Linux Confidential Computing Development
 help / color / mirror / Atom feed
From: Sudeep Holla <sudeep.holla@arm.com>
To: Andre Przywara <andre.przywara@arm.com>
Cc: Mark Rutland <mark.rutland@arm.com>,
	Sudeep Holla <sudeep.holla@arm.com>,
	Lorenzo Pieralisi <lpieralisi@kernel.org>,
	<linux-arm-kernel@lists.infradead.org>,
	<linux-kernel@vger.kernel.org>, <linux-coco@lists.linux.dev>,
	Chao Gao <chao.gao@intel.com>, Ard Biesheuvel <ardb@kernel.org>,
	Salman Nabi <salman.nabi@arm.com>
Subject: Re: [RFC PATCH 0/1] Arm Live Firmware activation support
Date: Tue, 16 Sep 2025 15:38:31 +0100	[thread overview]
Message-ID: <20250916-energetic-debonair-mongrel-dfcafb@sudeepholla> (raw)
In-Reply-To: <20250625142722.1911172-1-andre.przywara@arm.com>

On Wed, Jun 25, 2025 at 03:27:21PM +0100, Andre Przywara wrote:
> Hi,
> 
> (please feel free to add people interested on this from the x86 side
> as you see fit)
> 
> this is a proposal for a driver for the Arm Live Firmware Activation (LFA)
> specification[1]. LFA provides an interface to allow "activating" firmware
> updates without a reboot.
> In contrast to Intel's TDX [2] approach (which seems only concerned about
> some confidential computing related firmware blob), and even OCP's
> "impactless" updates[3], the Arm approach just lists a number of
> "activatable" firmware images, and does not limit their scope. In
> particular those updates can (and will) be for firmware bits used by the
> application processors (which OCP seems to rule out), including runtime
> secure firmware (TF-A/BL31), confidential compute firmware, and
> potentially even UEFI runtime firmware.
> Initially we have the whole chain demoing the Arm Confidential Computing
> firmware (RMM) update, which is conceptually the same as Intel's TDX
> proposal.
> 
> So our design approach is to create a directory under /sys/firmware, and
> just list all images there, as directories named by their GUID.
> Then the properties of each image can be queried and the activation
> triggered by the sysfs files inside each directory. For details see the
> commit message of the patch.
> This is admittedly a somewhat raw interface, though even in that form
> it's good enough for testing. Eventually I would expect some fwupd
> plugin to wrap this nicely for any admins or end users.
> 
> The purpose of this RFC is to get some feedback on the feasibility of
> this interface, and to understand how this would relate to the other two
> approaches (TDX + OCP "impactless" updates).
> 

Thanks for the details and I agree we need opinions from x86 community
if possible but definitely from cloud/hyperscale community using these
user interfaces ? While x86 and Arm may provide its own user interface,
are hyperscale community happy with that ? I briefly read the unified
(arch agnostic) requirements specification [3] but will there be a
requirement to have a unified user interface from the OS ?
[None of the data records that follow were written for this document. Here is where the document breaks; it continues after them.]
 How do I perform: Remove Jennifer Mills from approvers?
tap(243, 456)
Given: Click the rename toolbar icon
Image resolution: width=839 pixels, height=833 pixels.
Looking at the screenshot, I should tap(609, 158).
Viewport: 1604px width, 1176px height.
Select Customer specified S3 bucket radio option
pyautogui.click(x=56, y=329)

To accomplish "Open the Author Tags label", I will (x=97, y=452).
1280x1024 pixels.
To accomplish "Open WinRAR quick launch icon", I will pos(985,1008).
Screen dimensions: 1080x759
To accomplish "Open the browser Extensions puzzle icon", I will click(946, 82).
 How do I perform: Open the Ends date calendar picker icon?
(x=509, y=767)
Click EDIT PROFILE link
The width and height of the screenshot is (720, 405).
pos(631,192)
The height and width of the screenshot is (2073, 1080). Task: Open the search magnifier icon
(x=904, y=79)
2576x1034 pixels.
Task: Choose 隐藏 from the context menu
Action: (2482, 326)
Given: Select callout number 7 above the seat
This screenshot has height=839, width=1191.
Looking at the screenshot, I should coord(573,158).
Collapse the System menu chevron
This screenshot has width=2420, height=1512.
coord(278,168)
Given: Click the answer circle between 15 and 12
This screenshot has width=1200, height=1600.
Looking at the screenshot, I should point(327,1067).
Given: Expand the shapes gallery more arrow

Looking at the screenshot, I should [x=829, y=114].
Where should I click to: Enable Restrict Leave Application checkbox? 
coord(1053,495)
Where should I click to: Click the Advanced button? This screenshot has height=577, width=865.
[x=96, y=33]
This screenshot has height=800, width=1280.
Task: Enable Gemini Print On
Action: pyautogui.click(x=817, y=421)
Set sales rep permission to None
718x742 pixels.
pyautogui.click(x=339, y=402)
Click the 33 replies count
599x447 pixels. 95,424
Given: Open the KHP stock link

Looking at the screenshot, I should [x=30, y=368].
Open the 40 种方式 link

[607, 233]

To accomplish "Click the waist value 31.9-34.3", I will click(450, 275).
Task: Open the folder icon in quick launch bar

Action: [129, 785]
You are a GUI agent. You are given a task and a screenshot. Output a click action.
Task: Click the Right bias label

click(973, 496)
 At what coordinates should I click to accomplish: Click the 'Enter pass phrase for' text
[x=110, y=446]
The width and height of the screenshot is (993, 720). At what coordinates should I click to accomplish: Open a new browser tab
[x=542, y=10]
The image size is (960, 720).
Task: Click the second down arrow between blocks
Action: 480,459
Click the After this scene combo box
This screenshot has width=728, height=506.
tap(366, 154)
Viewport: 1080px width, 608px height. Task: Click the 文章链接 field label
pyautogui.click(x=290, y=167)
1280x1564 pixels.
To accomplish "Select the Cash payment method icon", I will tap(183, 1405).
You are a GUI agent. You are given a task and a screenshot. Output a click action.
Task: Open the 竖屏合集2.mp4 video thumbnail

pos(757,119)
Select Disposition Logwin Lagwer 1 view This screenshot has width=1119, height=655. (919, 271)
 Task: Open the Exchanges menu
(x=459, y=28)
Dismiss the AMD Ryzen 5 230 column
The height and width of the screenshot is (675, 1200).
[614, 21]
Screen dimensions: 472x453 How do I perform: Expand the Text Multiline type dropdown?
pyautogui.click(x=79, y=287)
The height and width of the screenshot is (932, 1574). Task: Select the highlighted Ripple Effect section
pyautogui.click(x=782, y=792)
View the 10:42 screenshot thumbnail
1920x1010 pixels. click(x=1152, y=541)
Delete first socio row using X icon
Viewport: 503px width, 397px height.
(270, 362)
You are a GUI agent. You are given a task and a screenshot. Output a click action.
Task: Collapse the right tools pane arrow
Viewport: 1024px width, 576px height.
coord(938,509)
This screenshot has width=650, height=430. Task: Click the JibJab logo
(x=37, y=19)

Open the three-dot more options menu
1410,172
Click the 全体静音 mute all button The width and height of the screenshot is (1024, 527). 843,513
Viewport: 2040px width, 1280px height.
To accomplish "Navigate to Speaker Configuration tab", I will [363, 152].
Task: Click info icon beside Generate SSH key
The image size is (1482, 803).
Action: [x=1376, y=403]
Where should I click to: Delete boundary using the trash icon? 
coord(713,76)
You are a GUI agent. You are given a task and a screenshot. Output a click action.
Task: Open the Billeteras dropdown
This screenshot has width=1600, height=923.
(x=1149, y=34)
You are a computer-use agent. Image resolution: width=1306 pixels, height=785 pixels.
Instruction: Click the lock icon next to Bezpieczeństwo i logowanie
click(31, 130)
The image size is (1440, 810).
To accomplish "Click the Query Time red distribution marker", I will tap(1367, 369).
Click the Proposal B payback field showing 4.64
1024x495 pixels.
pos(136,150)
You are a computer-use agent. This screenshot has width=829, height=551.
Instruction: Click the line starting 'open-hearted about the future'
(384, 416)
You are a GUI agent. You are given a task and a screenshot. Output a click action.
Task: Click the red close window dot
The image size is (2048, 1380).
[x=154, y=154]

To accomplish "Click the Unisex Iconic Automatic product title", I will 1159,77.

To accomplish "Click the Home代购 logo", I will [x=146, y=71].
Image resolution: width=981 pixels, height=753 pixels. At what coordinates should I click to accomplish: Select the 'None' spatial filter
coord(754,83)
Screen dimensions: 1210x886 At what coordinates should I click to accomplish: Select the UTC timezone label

We don't want to define something Arm specific to just abandon it quickly
if and when hyperscale community comes back with such a request for unified
user interface.

I am not against having Arm specific interface, just getting clarification
in terms of requirements even before diving into technical review of the
patch here.

Anyone from hyperscale community ? Please provide directions here.

-- 
Regards,
Sudeep

      parent reply	other threads:[~2025-09-16 14:38 UTC|newest]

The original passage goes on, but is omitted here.